George: So before you became this author I wouldn’t mind just getting a bit of the bio because it’s a pretty impressive and I did mention off the top it’s doctor and you spent some time as a professor as well. So can we talk a little bit about your history?

Cindy: Absolutely. So my Ph.D. is in communication and I was a college professor for a few years. And then I started consulting in the summer as many professors do. And I realized truthfully that I liked the adult population more than the 18 to 22-year-olds. So decided, Hey, wait for a second, maybe I should do this. And fast forward went to work for a consulting firm and I was doing more training and leadership development. And about six months into that job, my boss came to me and said, “Hey, we’re gonna put you in a sales role.” And I gasped and thought, oh my God, my life is over. I’m gonna get fired ’cause there’s no way to do this. And he said a phrase and I talk about it in the book as you saw, he said, “If you can learn to sell, it will change your life.” And as a 20 something-year-old, I of course rolled my eyes. And I was like, oh, that guy telling me this is gonna change my life whatever it absolutely did. And I realized I had been selling my entire life. I just didn’t call it sales. And then I got fully into the sales role, left started my own company 13 years ago. And I’ve literally dedicated my entire career to helping non salespeople embrace their salesperson within and then helping salespeople to actually shorten their sales cycle by leveraging their skill sets.

PROVIDED MATERIAL:

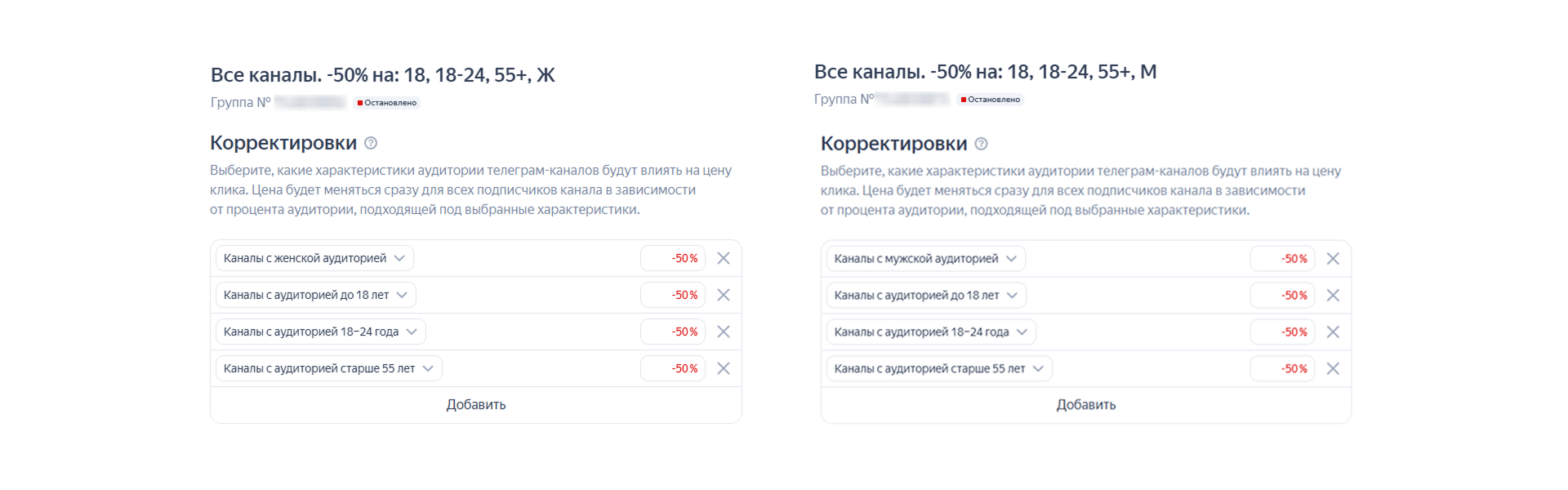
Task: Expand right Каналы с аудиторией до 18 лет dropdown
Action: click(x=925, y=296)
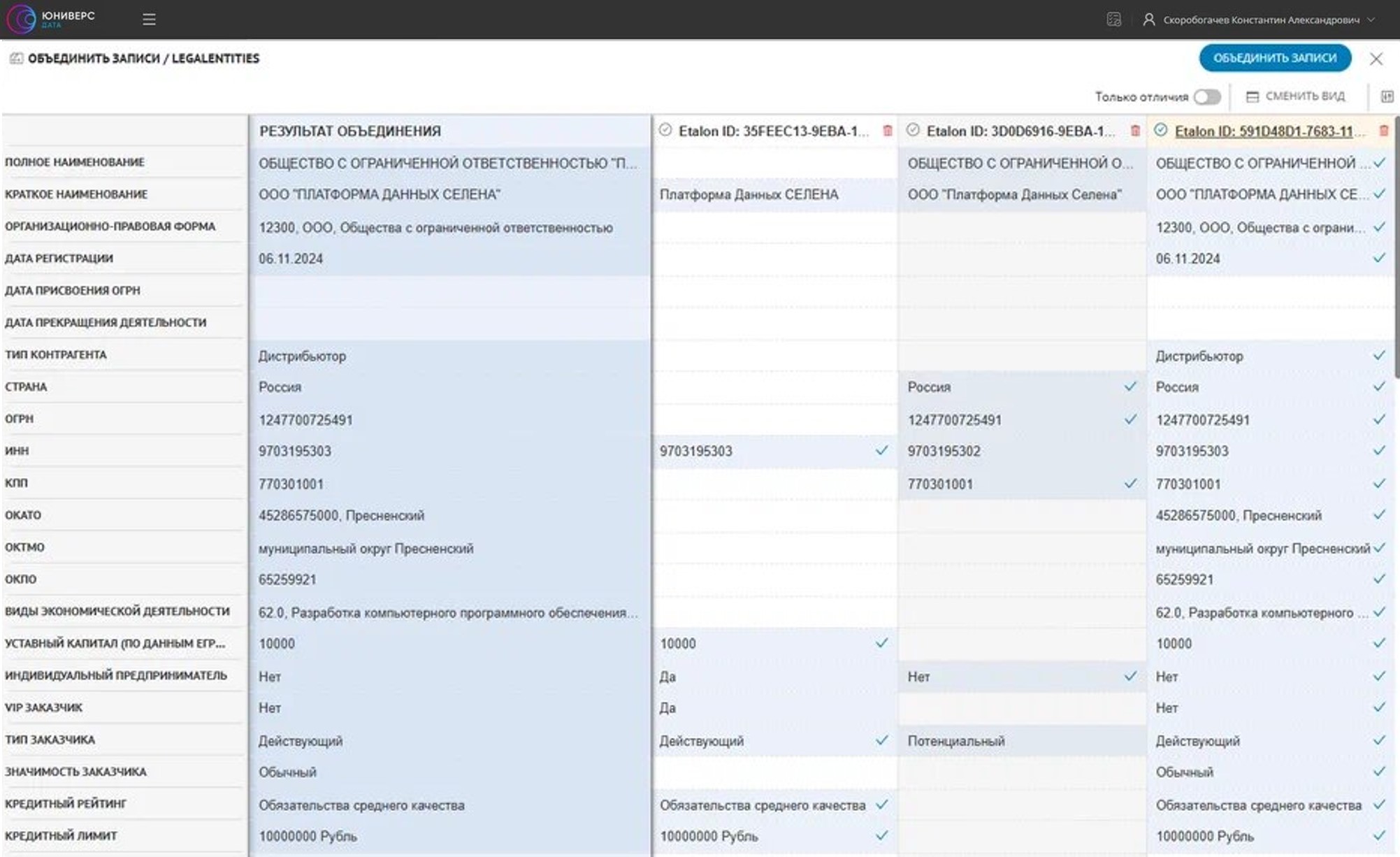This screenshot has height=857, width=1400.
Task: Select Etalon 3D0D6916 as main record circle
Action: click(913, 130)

REQUIRED ACTIONS:
(a) Type out the interview transcript again, word for word.
(b) Echo all lines of both records word for word, leaving out the pictures.
The interview transcript and the records have no connection to each other.

FULL SOLUTIONS:
(a)
George: So before you became this author I wouldn’t mind just getting a bit of the bio because it’s a pretty impressive and I did mention off the top it’s doctor and you spent some time as a professor as well. So can we talk a little bit about your history?

Cindy: Absolutely. So my Ph.D. is in communication and I was a college professor for a few years. And then I started consulting in the summer as many professors do. And I realized truthfully that I liked the adult population more than the 18 to 22-year-olds. So decided, Hey, wait for a second, maybe I should do this. And fast forward went to work for a consulting firm and I was doing more training and leadership development. And about six months into that job, my boss came to me and said, “Hey, we’re gonna put you in a sales role.” And I gasped and thought, oh my God, my life is over. I’m gonna get fired ’cause there’s no way to do this. And he said a phrase and I talk about it in the book as you saw, he said, “If you can learn to sell, it will change your life.” And as a 20 something-year-old, I of course rolled my eyes. And I was like, oh, that guy telling me this is gonna change my life whatever it absolutely did. And I realized I had been selling my entire life. I just didn’t call it sales. And then I got fully into the sales role, left started my own company 13 years ago. And I’ve literally dedicated my entire career to helping non salespeople embrace their salesperson within and then helping salespeople to actually shorten their sales cycle by leveraging their skill sets.

(b)
Task: Expand right Каналы с аудиторией до 18 лет dropdown
Action: click(x=925, y=296)
This screenshot has height=857, width=1400.
Task: Select Etalon 3D0D6916 as main record circle
Action: click(913, 130)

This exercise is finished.